#### [Entries taken from a collection]
——

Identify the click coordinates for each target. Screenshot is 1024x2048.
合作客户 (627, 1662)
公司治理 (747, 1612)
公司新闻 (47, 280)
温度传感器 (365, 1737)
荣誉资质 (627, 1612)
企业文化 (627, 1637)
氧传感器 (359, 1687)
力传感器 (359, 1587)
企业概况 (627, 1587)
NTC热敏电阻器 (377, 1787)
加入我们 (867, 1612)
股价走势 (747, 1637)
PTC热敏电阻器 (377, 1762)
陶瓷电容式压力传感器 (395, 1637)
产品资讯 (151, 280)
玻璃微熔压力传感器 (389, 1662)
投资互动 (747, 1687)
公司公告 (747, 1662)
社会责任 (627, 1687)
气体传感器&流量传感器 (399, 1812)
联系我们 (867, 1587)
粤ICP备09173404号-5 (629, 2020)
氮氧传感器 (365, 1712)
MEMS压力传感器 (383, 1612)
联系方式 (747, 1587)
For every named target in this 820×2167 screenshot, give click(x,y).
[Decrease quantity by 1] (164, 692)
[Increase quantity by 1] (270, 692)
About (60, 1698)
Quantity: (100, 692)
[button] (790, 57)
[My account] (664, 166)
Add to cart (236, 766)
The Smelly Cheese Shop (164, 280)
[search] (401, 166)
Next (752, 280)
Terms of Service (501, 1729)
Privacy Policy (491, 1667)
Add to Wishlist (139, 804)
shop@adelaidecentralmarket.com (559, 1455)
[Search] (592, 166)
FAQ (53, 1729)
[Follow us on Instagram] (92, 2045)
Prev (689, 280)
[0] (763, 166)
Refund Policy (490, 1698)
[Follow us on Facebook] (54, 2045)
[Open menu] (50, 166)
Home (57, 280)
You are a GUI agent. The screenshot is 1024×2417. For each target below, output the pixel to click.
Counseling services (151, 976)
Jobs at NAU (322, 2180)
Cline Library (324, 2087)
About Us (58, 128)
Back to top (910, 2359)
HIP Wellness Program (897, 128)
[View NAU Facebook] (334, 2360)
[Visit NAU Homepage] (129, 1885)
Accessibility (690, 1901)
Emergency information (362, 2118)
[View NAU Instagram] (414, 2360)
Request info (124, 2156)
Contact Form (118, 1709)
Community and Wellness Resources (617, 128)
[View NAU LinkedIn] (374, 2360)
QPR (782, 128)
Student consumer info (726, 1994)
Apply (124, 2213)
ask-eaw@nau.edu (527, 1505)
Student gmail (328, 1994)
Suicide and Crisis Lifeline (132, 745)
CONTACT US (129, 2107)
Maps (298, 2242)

——

#### [Your instructions]
In the records above, find the line containing "[button] (790, 57)" and restate word for word every line from the first through that one.

#### [Result of the exercise]
Identify the click coordinates for each target. Screenshot is 1024x2048.
合作客户 (627, 1662)
公司治理 (747, 1612)
公司新闻 (47, 280)
温度传感器 (365, 1737)
荣誉资质 (627, 1612)
企业文化 (627, 1637)
氧传感器 (359, 1687)
力传感器 (359, 1587)
企业概况 (627, 1587)
NTC热敏电阻器 (377, 1787)
加入我们 (867, 1612)
股价走势 (747, 1637)
PTC热敏电阻器 (377, 1762)
陶瓷电容式压力传感器 (395, 1637)
产品资讯 (151, 280)
玻璃微熔压力传感器 (389, 1662)
投资互动 (747, 1687)
公司公告 (747, 1662)
社会责任 (627, 1687)
气体传感器&流量传感器 (399, 1812)
联系我们 (867, 1587)
粤ICP备09173404号-5 (629, 2020)
氮氧传感器 (365, 1712)
MEMS压力传感器 (383, 1612)
联系方式 (747, 1587)
For every named target in this 820×2167 screenshot, give click(x,y).
[Decrease quantity by 1] (164, 692)
[Increase quantity by 1] (270, 692)
About (60, 1698)
Quantity: (100, 692)
[button] (790, 57)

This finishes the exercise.